New York Mortgage Trust v. Deely, ___ N.J. Super. ___ (App. Div. 2021). Every few years, the Appellate Division publishes an opinion about equitable subrogation. Equitable subrogation, “rooted in principles of equity, is used to compel the ultimate discharge of an obligation by the one who in good conscience ought to pay it,” regardless of whose mortgage was recorded first. Some recent examples of equitable subrogation decisions are here (Sovereign Bank v. Gillis, 432 N.J. Super. 36 (App. Div. 2013), which figured prominently in this new ruling), here, and here. This opinion by Judge Geiger is the latest in that series.

This was a mortgage priority dispute between plaintiff and defendant Bank of America in a residential mortgage foreclosure case. On cross-motions for summary judgment, the Chancery Division applied equitable subrogation to give plaintiff’s mortgage priority, even though it was recorded after defendant’s mortgage. Applying de novo review to the grant of summary judgment, but recognizing that appellate “review of a trial court’s decision to apply an equitable doctrine is limited,” and that the panel would not “substitute our judgment for that of the trial judge in the absence of a clear abuse of discretion,” the Appellate Division affirmed.

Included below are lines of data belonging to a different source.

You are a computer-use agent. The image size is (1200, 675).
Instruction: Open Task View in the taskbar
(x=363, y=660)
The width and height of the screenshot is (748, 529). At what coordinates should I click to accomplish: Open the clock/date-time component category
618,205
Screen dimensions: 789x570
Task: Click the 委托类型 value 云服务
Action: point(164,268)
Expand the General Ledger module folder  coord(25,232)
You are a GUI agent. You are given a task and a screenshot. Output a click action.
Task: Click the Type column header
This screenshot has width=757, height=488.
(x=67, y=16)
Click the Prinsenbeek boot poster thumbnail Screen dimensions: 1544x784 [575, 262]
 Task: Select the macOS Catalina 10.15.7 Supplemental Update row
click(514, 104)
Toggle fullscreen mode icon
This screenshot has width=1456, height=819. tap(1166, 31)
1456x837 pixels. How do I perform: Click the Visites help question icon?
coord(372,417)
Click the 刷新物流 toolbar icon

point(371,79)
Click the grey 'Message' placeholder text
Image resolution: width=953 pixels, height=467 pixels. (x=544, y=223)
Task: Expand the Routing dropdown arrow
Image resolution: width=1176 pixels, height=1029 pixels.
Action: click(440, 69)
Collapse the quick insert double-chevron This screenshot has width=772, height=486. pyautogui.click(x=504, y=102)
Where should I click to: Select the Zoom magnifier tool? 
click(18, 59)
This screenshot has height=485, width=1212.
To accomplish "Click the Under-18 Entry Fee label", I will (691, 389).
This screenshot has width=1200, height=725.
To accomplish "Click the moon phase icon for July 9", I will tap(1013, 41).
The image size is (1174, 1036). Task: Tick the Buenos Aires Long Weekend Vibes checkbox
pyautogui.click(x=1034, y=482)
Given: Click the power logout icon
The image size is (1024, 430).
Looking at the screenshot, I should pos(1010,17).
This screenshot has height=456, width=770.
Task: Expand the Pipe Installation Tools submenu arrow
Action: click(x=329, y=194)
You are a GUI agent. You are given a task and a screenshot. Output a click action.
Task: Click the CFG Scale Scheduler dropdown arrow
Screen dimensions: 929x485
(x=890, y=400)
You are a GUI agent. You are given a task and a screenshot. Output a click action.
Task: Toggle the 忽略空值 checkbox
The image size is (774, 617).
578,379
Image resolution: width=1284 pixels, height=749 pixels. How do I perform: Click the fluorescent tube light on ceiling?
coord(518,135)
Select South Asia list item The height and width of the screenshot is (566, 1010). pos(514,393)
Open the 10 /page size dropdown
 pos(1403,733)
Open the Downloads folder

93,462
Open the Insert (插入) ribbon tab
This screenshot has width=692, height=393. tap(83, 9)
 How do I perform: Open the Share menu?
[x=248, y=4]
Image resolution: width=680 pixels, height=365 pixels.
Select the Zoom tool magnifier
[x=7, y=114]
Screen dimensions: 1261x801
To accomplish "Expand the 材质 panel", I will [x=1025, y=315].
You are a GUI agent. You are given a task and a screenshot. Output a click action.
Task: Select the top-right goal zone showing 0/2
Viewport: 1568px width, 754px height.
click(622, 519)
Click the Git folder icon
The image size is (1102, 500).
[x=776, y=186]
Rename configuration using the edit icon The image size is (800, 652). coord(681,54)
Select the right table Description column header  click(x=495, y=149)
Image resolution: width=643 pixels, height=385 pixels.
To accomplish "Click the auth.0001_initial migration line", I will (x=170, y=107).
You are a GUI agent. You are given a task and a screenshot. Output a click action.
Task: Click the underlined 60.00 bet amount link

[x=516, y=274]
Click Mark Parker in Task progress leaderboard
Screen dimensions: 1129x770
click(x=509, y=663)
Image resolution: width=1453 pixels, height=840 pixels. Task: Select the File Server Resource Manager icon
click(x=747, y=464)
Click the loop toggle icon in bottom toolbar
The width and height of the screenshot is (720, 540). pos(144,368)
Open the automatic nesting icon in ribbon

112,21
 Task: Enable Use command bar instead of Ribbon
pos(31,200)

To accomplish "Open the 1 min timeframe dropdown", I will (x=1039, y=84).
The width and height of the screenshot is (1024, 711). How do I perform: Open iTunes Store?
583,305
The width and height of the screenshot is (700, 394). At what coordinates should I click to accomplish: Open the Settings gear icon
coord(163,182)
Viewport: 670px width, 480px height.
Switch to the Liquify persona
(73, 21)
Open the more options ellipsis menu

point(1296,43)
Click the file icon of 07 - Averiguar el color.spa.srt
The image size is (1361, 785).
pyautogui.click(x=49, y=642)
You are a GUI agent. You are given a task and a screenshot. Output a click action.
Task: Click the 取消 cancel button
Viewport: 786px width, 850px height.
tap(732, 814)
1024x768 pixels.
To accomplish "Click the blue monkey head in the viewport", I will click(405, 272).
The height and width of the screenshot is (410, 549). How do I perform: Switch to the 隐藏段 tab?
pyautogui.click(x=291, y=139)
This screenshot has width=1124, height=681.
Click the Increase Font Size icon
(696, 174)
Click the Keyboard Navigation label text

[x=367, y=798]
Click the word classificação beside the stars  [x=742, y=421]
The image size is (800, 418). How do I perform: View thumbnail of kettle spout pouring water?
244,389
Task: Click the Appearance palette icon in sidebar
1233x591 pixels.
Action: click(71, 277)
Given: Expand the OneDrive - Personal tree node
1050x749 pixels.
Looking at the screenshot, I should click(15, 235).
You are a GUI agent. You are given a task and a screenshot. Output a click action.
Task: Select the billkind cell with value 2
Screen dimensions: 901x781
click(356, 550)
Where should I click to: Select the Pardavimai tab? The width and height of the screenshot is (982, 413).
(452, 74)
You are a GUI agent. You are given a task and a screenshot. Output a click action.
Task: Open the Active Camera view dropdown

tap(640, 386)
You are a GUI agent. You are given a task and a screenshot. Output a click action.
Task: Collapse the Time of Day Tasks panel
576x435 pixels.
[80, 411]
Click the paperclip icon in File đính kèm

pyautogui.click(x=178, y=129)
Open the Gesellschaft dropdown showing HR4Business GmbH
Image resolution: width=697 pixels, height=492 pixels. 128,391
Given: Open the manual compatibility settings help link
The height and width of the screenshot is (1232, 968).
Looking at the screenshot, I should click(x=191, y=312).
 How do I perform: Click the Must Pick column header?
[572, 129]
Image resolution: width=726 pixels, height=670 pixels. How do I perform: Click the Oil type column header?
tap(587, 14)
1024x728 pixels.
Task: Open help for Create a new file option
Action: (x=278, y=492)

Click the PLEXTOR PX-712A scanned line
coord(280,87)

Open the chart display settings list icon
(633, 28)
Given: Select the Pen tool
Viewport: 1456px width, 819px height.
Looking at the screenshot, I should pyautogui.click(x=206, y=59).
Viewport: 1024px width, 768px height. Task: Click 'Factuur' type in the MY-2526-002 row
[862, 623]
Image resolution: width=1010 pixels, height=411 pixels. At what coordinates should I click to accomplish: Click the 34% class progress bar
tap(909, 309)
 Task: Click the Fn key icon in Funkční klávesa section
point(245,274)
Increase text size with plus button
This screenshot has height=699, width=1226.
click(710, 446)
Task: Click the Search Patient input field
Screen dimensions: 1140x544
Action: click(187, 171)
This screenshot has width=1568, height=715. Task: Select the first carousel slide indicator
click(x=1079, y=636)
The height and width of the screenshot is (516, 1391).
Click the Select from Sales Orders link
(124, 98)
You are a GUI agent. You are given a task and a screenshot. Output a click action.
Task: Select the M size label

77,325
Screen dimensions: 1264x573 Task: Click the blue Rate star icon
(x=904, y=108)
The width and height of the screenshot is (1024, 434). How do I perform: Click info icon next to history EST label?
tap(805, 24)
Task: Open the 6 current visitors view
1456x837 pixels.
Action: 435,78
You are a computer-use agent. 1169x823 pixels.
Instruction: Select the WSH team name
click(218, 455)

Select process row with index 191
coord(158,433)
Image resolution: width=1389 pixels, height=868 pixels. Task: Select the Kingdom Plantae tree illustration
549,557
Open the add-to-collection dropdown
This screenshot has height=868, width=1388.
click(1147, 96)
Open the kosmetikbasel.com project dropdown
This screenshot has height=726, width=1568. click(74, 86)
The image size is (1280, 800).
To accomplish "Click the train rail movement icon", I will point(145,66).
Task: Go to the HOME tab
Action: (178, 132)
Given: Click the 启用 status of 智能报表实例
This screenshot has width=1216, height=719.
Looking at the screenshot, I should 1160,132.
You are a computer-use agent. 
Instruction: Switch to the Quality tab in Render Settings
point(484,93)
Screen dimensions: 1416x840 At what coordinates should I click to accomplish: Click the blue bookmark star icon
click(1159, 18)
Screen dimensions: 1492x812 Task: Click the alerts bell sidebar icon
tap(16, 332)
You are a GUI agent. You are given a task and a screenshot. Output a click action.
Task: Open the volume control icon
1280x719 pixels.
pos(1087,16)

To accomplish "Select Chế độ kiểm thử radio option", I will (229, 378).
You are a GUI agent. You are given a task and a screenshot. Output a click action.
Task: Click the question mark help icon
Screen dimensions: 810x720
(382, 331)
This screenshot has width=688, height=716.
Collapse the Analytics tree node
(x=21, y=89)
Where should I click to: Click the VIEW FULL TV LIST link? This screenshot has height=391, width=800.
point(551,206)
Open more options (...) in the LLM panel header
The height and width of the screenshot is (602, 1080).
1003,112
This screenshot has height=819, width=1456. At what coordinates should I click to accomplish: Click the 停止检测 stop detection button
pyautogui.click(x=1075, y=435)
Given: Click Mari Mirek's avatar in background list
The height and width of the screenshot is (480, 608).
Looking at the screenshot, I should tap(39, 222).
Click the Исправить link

The opinion is notable for the panel’s decision to deviate from First Union Nat’l Bank v. Nelkin, 354 N.J. Super. 557 (App. Div. 2002). That case held that a new lender “is not entitled to subrogation, absent an agreement or formal assignment, if it possesses actual knowledge of the prior encumbrance.”

Judge Geiger and his colleagues chose not to follow this “actual knowledge” rule. Instead, they adopted a principle from the Restatement (Third) of Property: Mortgages, that makes “material prejudice to the intervening lienor” the polestar. Gillis, mentioned above, had adopted other principles of the Third Restatement, apparently the first New Jersey case to have done so. That opened the door for this decision.

Judge Geiger explained that “[e]quitable subrogation is appropriate when loan proceeds from refinancing satisfies the first mortgage, the second mortgage is paid in full as part of the transaction, and the transaction is based on a discharge of the second mortgage, so long as the junior lienor, here defendant, is not materially prejudiced. Under such circumstances, equitable subrogation should not be precluded by the new lender’s actual knowledge of the intervening mortgage. To do otherwise would allow [defendant] to reap an undeserved windfall by allowing the junior lienor to vault over the priority of the refinancing mortgage lender.” The panel relied on Gillis for this holding.